[Stored items from a collection]

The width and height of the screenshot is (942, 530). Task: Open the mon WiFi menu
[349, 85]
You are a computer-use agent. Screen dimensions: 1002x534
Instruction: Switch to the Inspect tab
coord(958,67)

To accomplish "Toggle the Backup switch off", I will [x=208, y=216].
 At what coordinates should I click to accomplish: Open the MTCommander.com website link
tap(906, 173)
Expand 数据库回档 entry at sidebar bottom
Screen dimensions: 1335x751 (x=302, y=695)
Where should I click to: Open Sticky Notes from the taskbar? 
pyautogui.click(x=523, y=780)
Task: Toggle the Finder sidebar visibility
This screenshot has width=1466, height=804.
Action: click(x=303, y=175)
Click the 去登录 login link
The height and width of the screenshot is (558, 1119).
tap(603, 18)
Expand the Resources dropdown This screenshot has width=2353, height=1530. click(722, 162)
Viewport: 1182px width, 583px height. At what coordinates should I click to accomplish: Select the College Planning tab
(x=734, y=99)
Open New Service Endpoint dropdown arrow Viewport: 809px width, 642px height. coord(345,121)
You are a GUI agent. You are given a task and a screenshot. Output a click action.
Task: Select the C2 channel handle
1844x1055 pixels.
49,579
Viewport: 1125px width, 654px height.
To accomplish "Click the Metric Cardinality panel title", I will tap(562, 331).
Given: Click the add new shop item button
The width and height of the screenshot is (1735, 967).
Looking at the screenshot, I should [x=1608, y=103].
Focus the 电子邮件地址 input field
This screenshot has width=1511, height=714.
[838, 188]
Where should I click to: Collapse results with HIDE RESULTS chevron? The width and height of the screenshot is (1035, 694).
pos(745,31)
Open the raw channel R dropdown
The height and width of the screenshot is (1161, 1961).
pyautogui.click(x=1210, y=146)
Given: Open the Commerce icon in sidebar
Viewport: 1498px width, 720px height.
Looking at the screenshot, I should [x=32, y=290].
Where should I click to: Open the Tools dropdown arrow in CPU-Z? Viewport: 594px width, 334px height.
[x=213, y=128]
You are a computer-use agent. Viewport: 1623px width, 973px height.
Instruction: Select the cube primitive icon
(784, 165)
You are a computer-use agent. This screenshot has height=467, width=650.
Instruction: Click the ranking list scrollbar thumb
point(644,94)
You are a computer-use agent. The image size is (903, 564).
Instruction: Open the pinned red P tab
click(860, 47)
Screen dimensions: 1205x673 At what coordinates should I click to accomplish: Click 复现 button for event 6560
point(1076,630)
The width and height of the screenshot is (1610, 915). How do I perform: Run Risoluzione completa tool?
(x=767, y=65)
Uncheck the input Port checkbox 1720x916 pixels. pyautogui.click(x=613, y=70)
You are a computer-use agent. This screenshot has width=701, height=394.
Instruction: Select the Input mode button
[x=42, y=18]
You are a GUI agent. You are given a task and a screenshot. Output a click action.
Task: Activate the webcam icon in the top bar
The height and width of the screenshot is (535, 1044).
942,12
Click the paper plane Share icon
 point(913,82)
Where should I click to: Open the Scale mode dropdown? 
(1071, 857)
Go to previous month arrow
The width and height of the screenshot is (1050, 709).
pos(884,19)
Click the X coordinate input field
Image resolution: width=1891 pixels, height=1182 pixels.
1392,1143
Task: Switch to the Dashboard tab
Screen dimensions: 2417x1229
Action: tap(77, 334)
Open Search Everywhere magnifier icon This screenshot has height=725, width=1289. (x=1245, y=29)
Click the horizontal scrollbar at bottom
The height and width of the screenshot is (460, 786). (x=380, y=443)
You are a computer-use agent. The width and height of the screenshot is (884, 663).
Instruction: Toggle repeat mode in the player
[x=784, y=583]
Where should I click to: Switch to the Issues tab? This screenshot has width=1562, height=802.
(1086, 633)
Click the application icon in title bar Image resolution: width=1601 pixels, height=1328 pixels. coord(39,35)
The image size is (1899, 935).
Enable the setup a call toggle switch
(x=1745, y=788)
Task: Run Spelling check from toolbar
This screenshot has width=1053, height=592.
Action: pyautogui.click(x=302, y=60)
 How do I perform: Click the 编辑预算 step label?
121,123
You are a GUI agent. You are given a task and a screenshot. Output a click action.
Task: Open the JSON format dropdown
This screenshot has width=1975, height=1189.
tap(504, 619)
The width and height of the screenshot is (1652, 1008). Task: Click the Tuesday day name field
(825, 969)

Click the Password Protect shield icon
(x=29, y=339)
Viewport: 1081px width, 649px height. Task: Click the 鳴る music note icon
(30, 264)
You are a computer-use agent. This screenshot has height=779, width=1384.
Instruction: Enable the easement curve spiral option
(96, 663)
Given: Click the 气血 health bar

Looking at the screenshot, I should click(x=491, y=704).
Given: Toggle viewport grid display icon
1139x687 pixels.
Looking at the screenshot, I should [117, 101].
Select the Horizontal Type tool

About this task:
The expected answer is each line of the records above that includes the string "title".

Your response:
To accomplish "Click the Metric Cardinality panel title", I will tap(562, 331).
Click the application icon in title bar Image resolution: width=1601 pixels, height=1328 pixels. coord(39,35)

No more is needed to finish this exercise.